Monitoring
nanosync monitor
Opens a live terminal dashboard showing all running pipelines:
nanosync monitor
NAME SOURCE DESTINATION STATUS LAG EV/S
orders-pipeline prod-postgres bigquery ● live CDC 14ms 3,840
users-pipeline prod-postgres bigquery ● live CDC 11ms 220
audit-pipeline prod-postgres kafka ● live CDC 8ms 4,100
Keyboard shortcuts:
| Key | Action |
|---|---|
Enter | Drill into table-level breakdown for the selected pipeline |
w | Switch to worker view (snapshot parallelism, per-worker throughput) |
q | Quit |
To monitor a single pipeline:
nanosync monitor --pipeline orders-pipeline
Pipeline states
| Status | Meaning |
|---|---|
snapshotting | Initial table read in progress — shows % complete and rows/sec |
live CDC | Streaming live changes from the source |
paused | Manually paused, or stopped due to schema drift |
errored | Unrecoverable error — check logs with nanosync logs --pipeline <name> |
idle | No changes seen recently — normal for low-traffic tables |
errored requires operator attention. paused due to schema drift resumes after you resolve the mismatch and run nanosync pipeline resume <name>.
Key metrics
| Metric | What it tells you |
|---|---|
| LAG | End-to-end latency from source commit to destination write |
| EV/S | Events per second throughput |
| Snapshot progress | Percentage complete + rows/sec during initial backfill |
LAG is the most operationally important metric. A rising LAG indicates the pipeline is falling behind — either the source is writing faster than the sink can accept, or the destination is slow. A spike that recovers quickly is normal after restarts; a sustained increase warrants investigation.
Prometheus metrics
Nanosync exposes a Prometheus-compatible /metrics endpoint at http://localhost:7600/metrics when the server is running.

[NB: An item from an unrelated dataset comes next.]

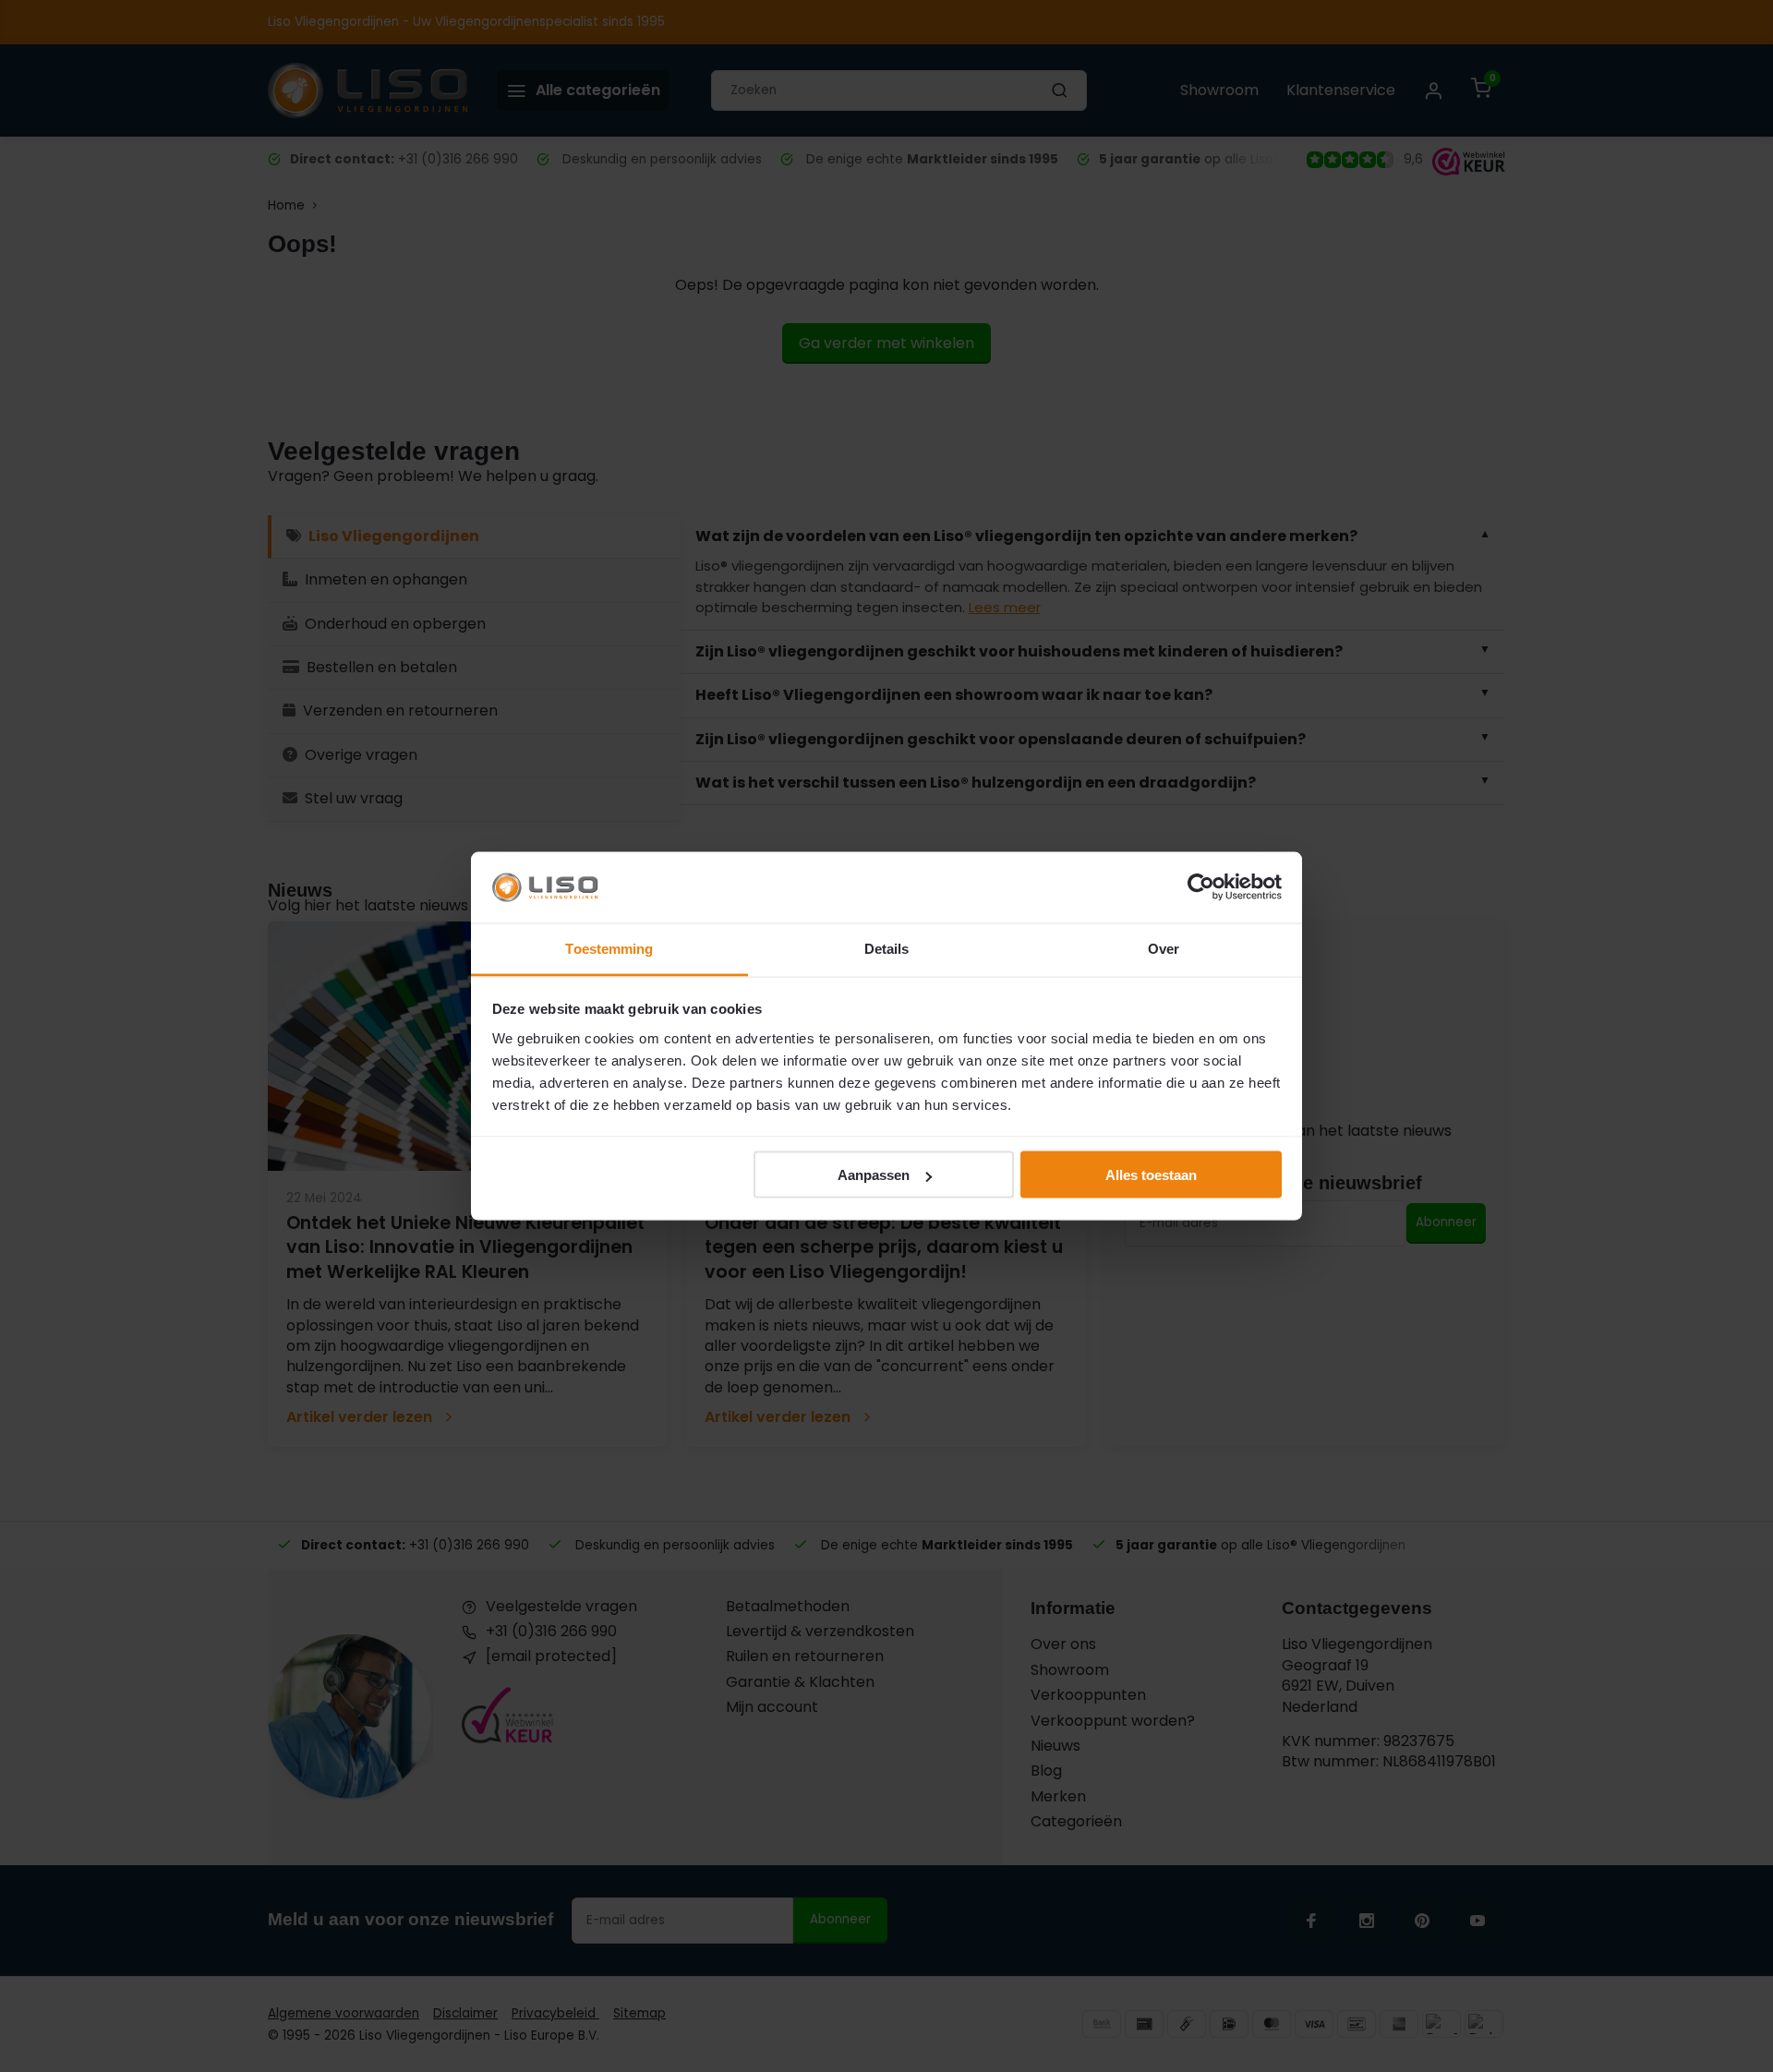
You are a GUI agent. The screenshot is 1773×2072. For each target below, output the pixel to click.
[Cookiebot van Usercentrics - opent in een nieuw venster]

To print current metric values for a single pipeline from the CLI:
nanosync metrics pipeline orders-pipeline
Key metrics:
| Metric | Description |
|---|---|
ns_pipeline_replication_lag_seconds | End-to-end source-to-sink latency (gauge) |
ns_cdc_events_total | Total CDC events processed, labeled by pipeline and table |
ns_snapshot_rows_total | Rows written during initial snapshot, labeled by pipeline and table |
ns_pipeline_errors_total | Error count per pipeline |
All metrics carry a pipeline label. Table-level metrics also carry a table label in schema.table format.
Alerts
Configure lag, error, and schema drift alerts in server.yaml. Channels reference the notifications block defined at the server level.
notifications:
slack:
webhook_url: "${env:SLACK_WEBHOOK}"
alerts:
- pipeline: orders-pipeline
lag_threshold: "30s"
on_error: true
on_schema_drift: true
See Configuration Reference for the full alert schema, including for (minimum sustained duration before firing) and multi-channel routing.
Scripting and JSON output
# JSON output for scripting
nanosync list pipelines --output json | jq '.[] | {name, status, lag_ms}'
The JSON output includes all fields shown in nanosync monitor plus internal metadata (checkpoint LSN, last event time, error detail). Useful for feeding pipeline state into external dashboards or health check scripts.
For production, scrape /metrics with Prometheus and alert on ns_pipeline_replication_lag_seconds > 60. This catches both pipeline errors and destination write slowdowns before they become incidents — a paused or errored pipeline will show lag climbing continuously even if no error event fires.